The 10g tank has fluorite substrate, and has some hornwort and a bit of java moss in it. Any other plants people could recommend for it?

Thanks!


----------



## emc7 (Jul 23, 2005)

There were a lot of shrimp at the last auction, so people in our club are breeding them. http://www.atlantaaquarium.com/events.htm . Dino usually has cherries. Hes in TN, but often comes to the monthly meetings.


----------



## hsd (Sep 8, 2008)

emc7 said:


> There were a lot of shrimp at the last auction, so people in our club are breeding them. http://www.atlantaaquarium.com/events.htm . Dino usually has cherries. Hes in TN, but often comes to the monthly meetings.


I had hoped to make it to the last meeting when the auction was, but that fell right during my exam practicals week. I see there is a meeting on oct 2, do auctions or mini auctions happen after meetings? I'm in marietta, so decatur isn't too far of a drive.


----------



## emc7 (Jul 23, 2005)

Mini-auctions after every meeting except the December one. What shows up is pretty random, but if you ask for something on the boards, it often comes. Or you can arrange a delivery at the meeting from another member with what you want.


----------



## hsd (Sep 8, 2008)

emc7 said:


> Mini-auctions after every meeting except the December one. What shows up is pretty random, but if you ask for something on the boards, it often comes. Or you can arrange a delivery at the meeting from another member with what you want.


Sounds good, hopefully someone reads this thread before then. Wonder how many people will show up to the meeting with the current gas situation.


----------



## dinosfishhouse (Jan 18, 2005)

I will and it's a 3 and a half hour drive from Tennessee.
I will also bring cherry shrimp.


----------



## ikevi (Jul 28, 2006)

hsd said:


> Sounds good, hopefully someone reads this thread before then. Wonder how many people will show up to the meeting with the current gas situation.
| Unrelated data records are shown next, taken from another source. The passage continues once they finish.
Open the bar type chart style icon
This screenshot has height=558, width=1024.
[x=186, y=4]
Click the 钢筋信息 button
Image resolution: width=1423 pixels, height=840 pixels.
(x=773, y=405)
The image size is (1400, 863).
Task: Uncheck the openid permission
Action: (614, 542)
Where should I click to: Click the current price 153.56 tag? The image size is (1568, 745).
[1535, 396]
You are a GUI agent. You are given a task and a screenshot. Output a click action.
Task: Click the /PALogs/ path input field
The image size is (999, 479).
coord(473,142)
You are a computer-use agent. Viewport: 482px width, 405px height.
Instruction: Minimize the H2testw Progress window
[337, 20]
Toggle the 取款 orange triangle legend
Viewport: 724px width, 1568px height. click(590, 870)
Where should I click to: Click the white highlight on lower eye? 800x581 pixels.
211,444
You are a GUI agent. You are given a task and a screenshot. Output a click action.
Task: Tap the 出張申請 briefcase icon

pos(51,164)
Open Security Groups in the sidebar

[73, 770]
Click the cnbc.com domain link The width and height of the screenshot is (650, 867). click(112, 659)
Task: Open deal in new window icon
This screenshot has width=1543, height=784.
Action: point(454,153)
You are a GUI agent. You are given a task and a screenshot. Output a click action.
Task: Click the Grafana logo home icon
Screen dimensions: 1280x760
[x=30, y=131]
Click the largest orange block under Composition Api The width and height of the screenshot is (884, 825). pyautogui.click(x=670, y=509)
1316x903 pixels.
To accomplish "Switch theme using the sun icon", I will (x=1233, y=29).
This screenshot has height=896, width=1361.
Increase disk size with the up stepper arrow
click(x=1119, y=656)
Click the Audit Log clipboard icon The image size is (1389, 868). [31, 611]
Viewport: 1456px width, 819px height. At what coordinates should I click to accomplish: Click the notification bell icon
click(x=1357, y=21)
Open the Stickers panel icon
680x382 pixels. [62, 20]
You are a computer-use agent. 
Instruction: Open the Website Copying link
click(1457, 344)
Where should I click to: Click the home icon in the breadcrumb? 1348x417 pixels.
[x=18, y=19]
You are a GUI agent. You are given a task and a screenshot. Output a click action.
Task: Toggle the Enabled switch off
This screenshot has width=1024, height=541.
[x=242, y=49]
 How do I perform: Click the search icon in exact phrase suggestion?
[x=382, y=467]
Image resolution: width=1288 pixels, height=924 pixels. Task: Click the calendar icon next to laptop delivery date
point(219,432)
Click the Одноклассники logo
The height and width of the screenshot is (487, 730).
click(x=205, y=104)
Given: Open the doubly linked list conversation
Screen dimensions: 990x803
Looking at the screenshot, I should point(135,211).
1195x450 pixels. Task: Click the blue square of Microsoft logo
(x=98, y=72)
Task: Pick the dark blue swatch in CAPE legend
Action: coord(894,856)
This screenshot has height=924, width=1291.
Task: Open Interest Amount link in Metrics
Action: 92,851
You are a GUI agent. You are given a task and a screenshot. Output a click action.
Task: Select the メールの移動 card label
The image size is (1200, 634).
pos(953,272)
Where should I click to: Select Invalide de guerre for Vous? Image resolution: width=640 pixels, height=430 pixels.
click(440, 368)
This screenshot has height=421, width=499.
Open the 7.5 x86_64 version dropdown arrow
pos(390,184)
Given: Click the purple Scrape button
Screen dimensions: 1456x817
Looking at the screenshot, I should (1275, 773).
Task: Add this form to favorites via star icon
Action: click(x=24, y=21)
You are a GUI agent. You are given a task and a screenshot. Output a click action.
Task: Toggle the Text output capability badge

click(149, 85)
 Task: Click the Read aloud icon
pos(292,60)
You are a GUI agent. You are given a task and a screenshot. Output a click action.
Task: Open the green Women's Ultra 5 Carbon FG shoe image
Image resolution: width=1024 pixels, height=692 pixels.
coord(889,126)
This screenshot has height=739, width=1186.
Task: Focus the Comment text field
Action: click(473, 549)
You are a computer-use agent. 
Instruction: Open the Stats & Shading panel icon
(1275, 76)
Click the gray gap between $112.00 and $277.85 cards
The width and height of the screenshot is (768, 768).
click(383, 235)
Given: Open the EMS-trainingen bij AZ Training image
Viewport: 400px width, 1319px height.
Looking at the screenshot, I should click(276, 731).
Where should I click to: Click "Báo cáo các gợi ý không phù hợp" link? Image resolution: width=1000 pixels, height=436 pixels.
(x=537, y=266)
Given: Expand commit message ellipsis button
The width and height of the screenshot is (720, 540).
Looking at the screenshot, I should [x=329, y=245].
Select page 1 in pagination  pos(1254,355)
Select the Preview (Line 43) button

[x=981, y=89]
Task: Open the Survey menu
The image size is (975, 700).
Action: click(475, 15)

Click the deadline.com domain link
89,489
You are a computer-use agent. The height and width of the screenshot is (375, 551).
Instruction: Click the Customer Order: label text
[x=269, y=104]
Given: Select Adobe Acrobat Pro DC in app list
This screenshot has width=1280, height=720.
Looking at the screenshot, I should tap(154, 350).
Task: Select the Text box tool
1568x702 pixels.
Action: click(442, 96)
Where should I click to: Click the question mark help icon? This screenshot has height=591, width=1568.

Well I would think that Dino wouldn't have a problem since they have gas and it is likely US average price. I would send him a line if you want the shrimp, since most other people that had extras just sold them.

As for gas, honestly I don't see why people would not be willing to pay 4-8 bucks to go to the meeting and back (just like we have been for the past how many months.) And by now people have hopefully learned that you just need to find the hidden gas stations... In other words I expect a normal turnout.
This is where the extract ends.